3 Catatan Buruk Pelanggaran HAM Era Jokowi Versi Setara Institute

Ada politisasi SARA?

Jakarta, IDN Times - Peneliti Hak Asasi Manusia (HAM) dan Perdamaian Setara Institute Selma Theofany mengatakan, melalui penelitiannya pada periode pertama Presiden Joko "Jokowi" Widodo (2014-2019) terdapat catatan buruk permasalahan HAM. Catatan terburuk ada di tiga bidang.

"Catatan terburuk Presiden Jokowi periode satu berada di hak untuk bebas beragama atau berkeyakinan, penuntasan pelanggaran HAM masa lalu, dan juga kebebasan berekspresi," ujar Theo dalam acara konferensi pers bertema Janji yang Tertunda, Kinerja Pemajuan HAM Jokowi Periode Pertama di Jalan Cikini Raya, Jakarta, Selasa (10/12).

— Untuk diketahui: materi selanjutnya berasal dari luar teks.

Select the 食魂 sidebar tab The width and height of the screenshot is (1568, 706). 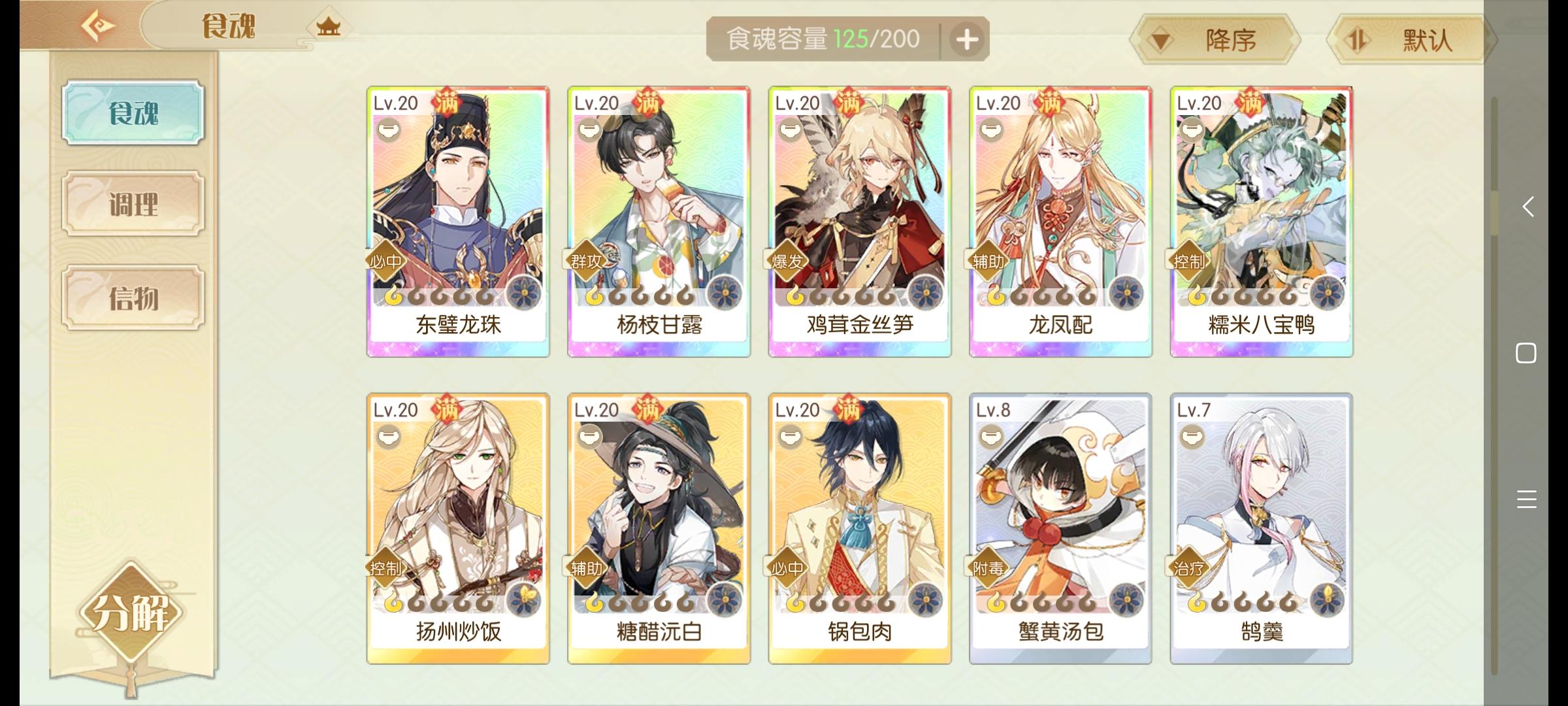pyautogui.click(x=133, y=112)
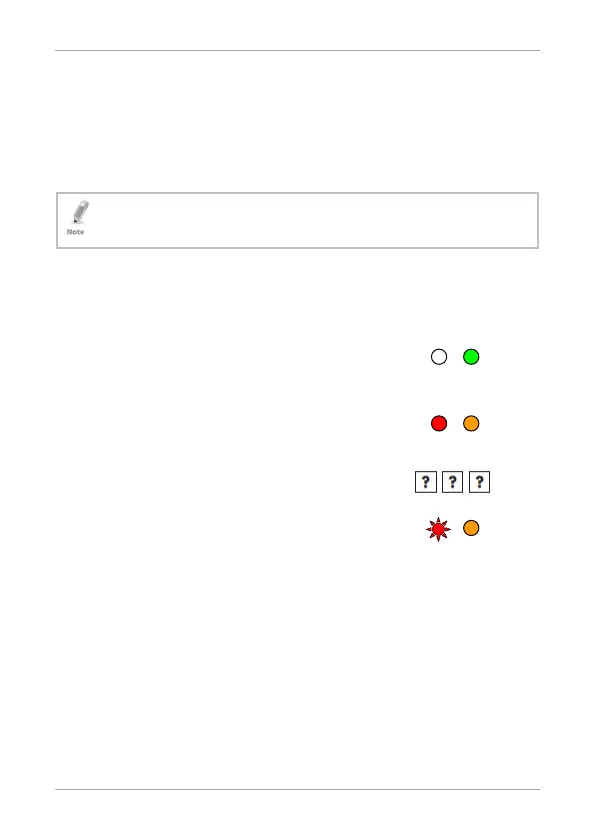Screen dimensions: 595x840
Task: Click the flashing red starburst LED
Action: coord(438,529)
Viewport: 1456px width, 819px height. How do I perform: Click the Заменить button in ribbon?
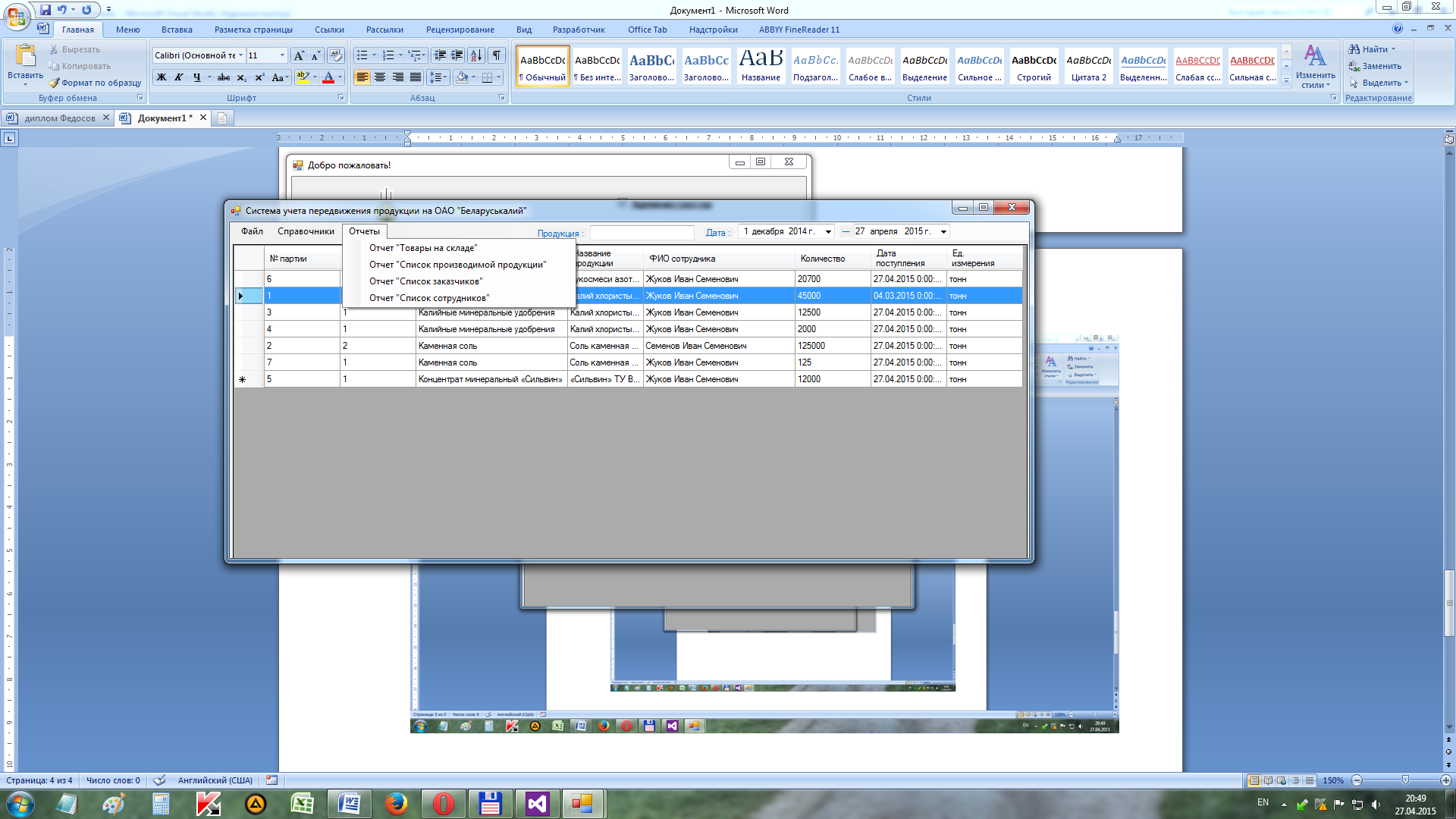coord(1381,66)
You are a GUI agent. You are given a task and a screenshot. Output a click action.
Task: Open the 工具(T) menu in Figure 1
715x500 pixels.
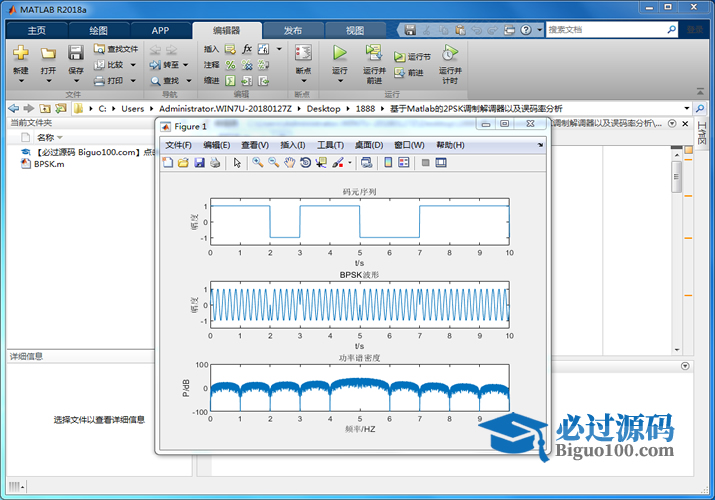tap(330, 145)
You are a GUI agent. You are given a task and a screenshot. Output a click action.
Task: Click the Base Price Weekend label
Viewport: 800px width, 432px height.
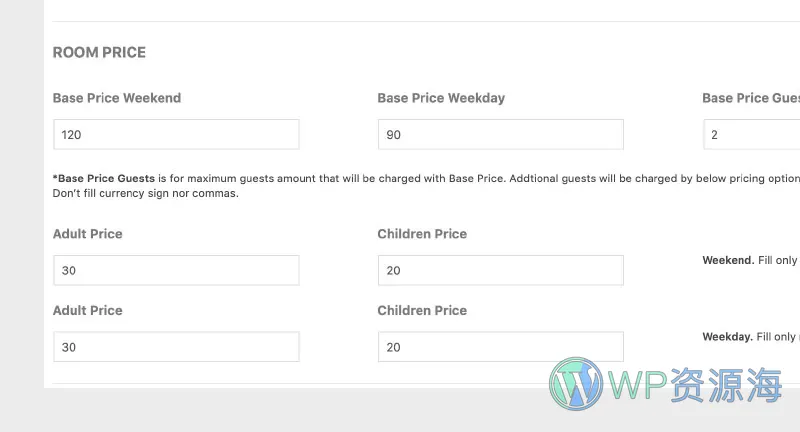click(117, 98)
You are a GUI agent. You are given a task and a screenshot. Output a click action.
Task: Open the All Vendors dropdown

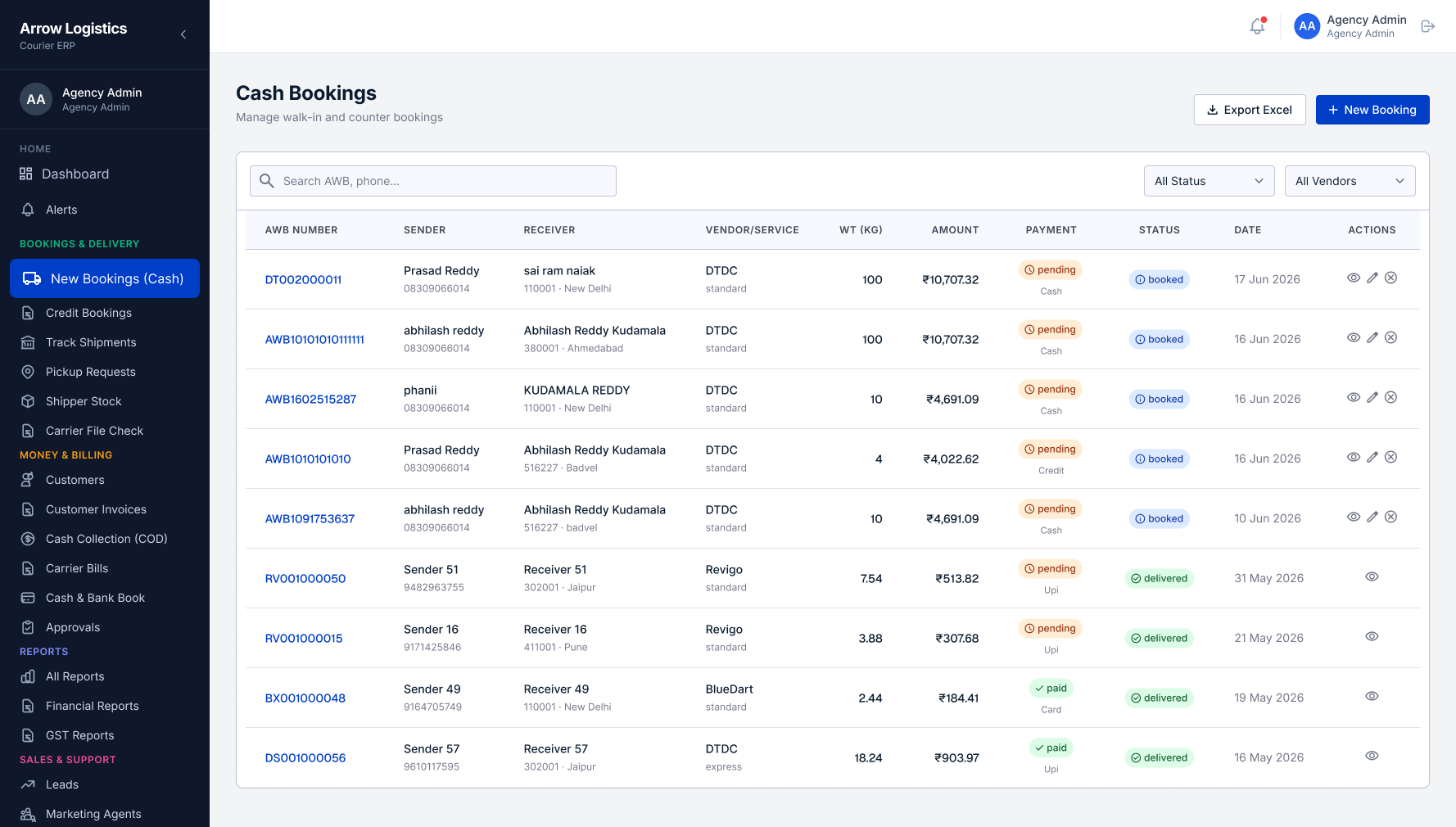1350,181
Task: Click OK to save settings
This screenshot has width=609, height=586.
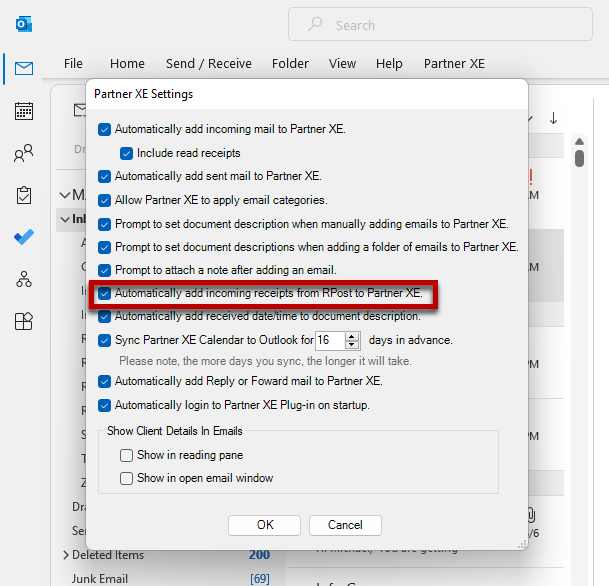Action: pyautogui.click(x=264, y=525)
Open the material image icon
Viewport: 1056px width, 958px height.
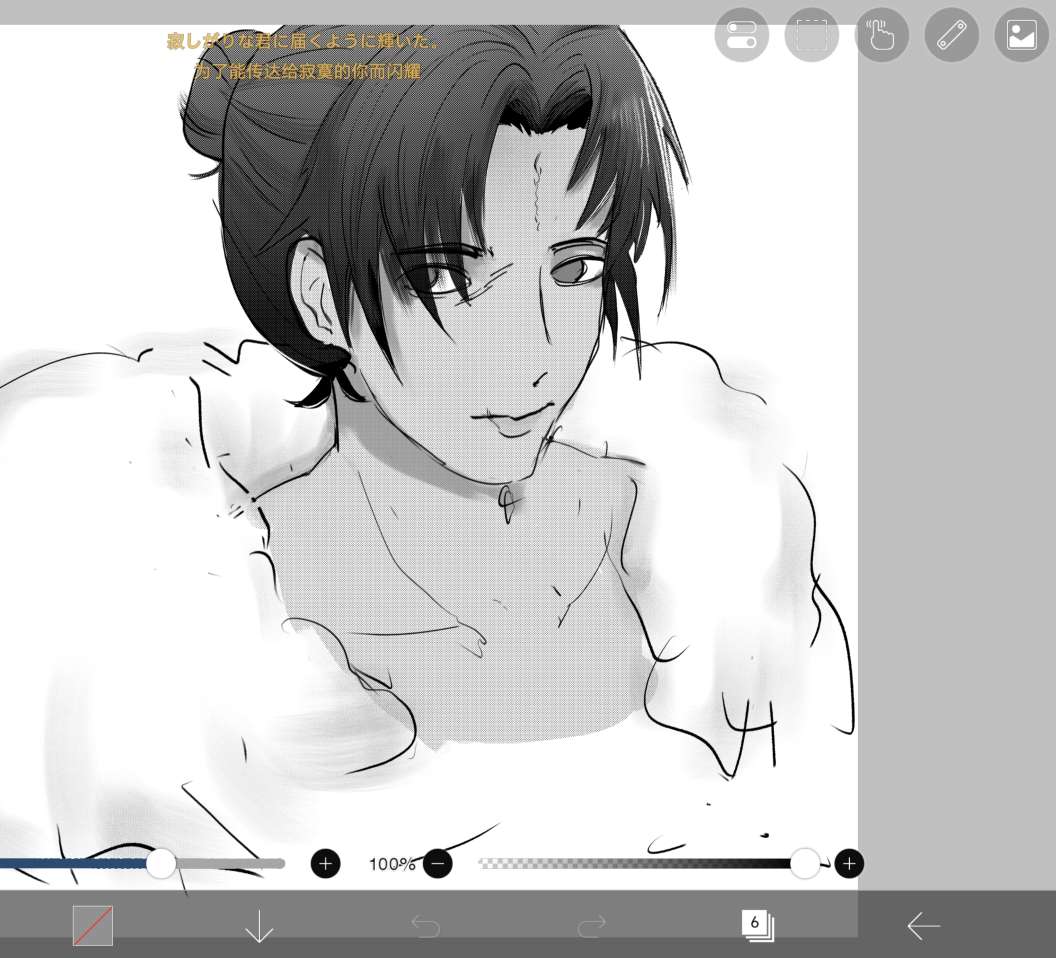pos(1021,35)
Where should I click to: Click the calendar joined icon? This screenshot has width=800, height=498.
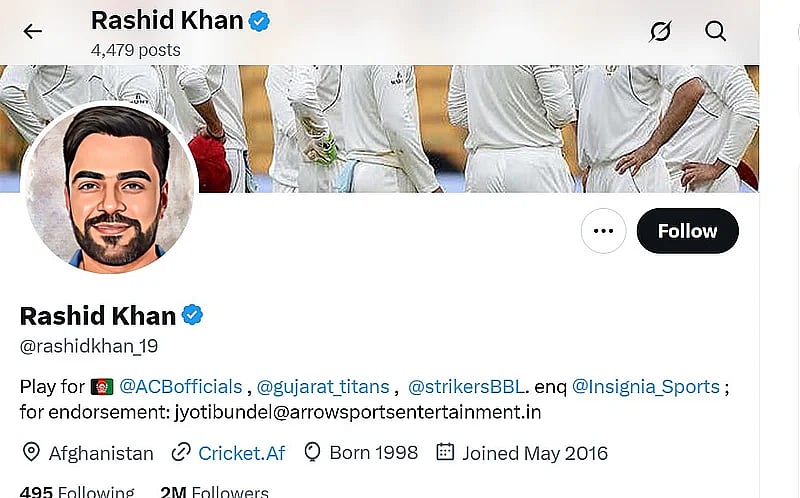[446, 453]
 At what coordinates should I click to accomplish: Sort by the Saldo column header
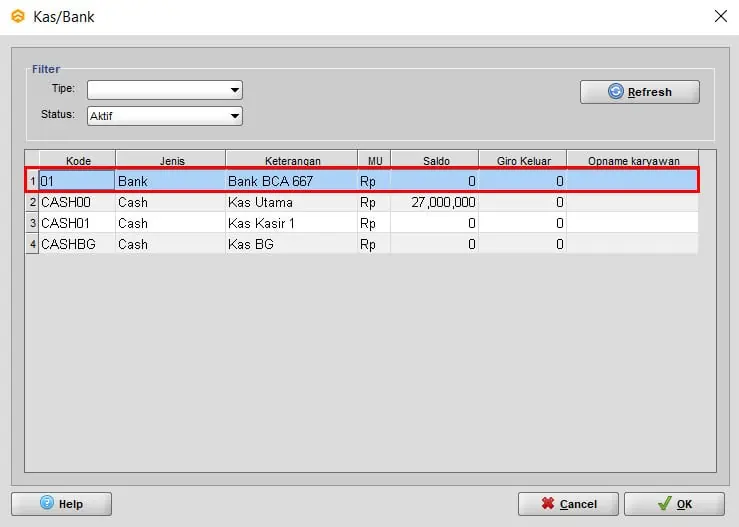[435, 160]
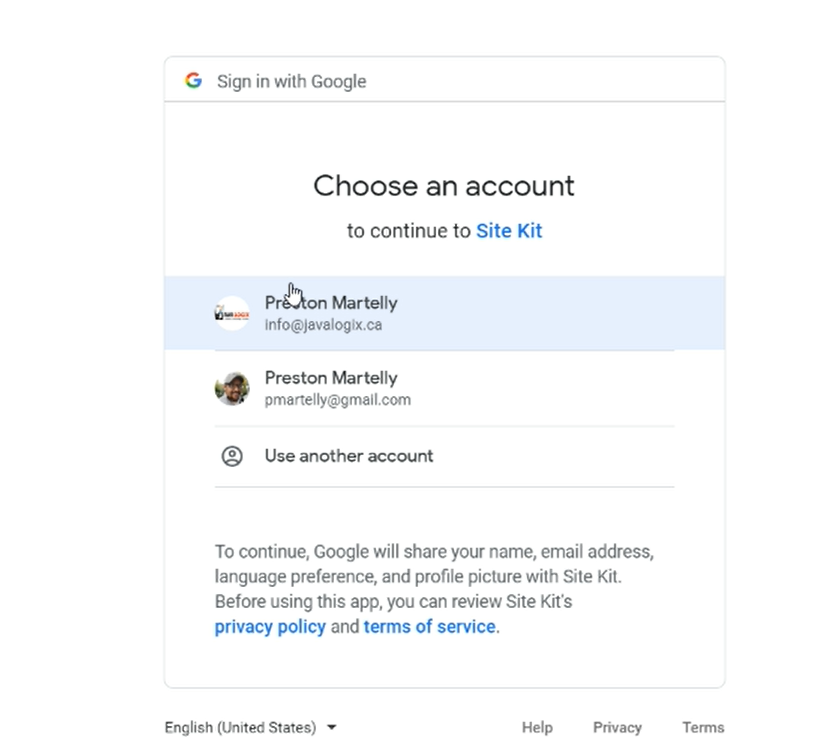
Task: Click the language selector dropdown arrow
Action: pos(332,727)
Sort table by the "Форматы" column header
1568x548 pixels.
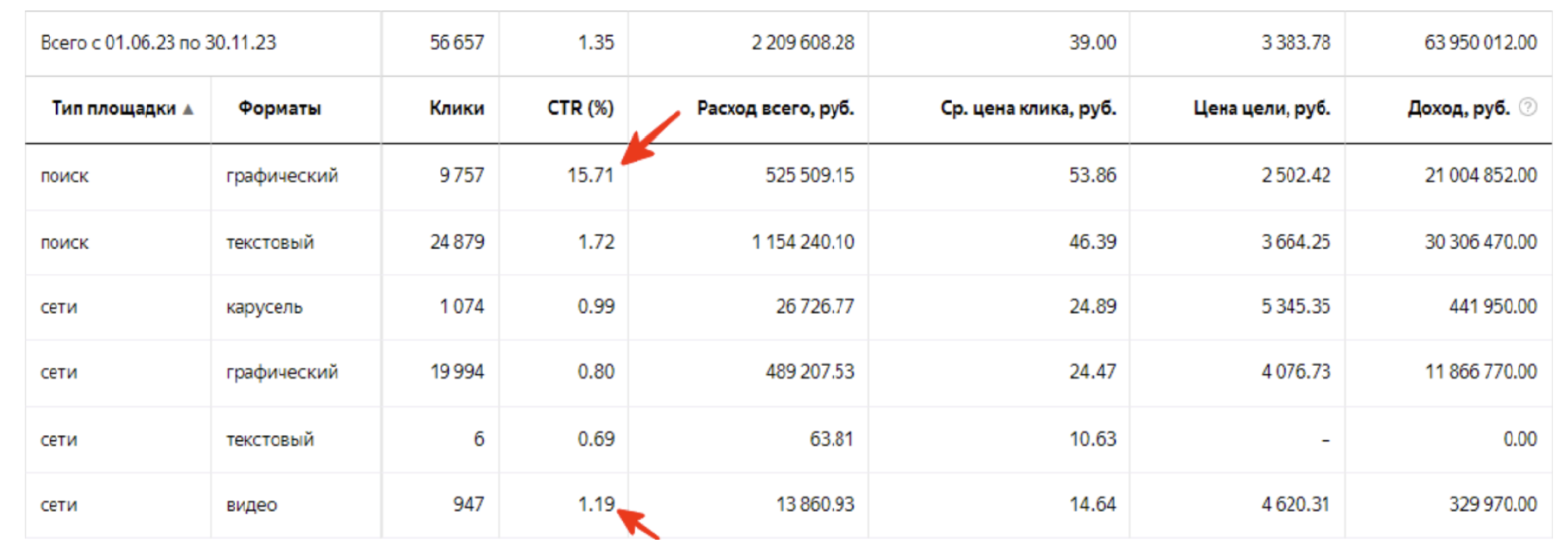pyautogui.click(x=279, y=108)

1. Hak kebebasan beragama atau berkeyakinan terganggu karena politisasi SARA

3 Catatan Buruk Pelanggaran HAM Era Jokowi Versi Setara Institute(Ilustrasi) ANTARA FOTO/M Risyal Hidayat

Theo mengatakan catatan terburuk bagi pemerintahan Jokowi adalah hak bebas beragama atau berkeyakinan, karena terdapat insiden pelanggaran kebebasan beragama atau berkeyakinan (KBB), dengan adanya penguatan radikalisme dan ekstremisme di Indonesia.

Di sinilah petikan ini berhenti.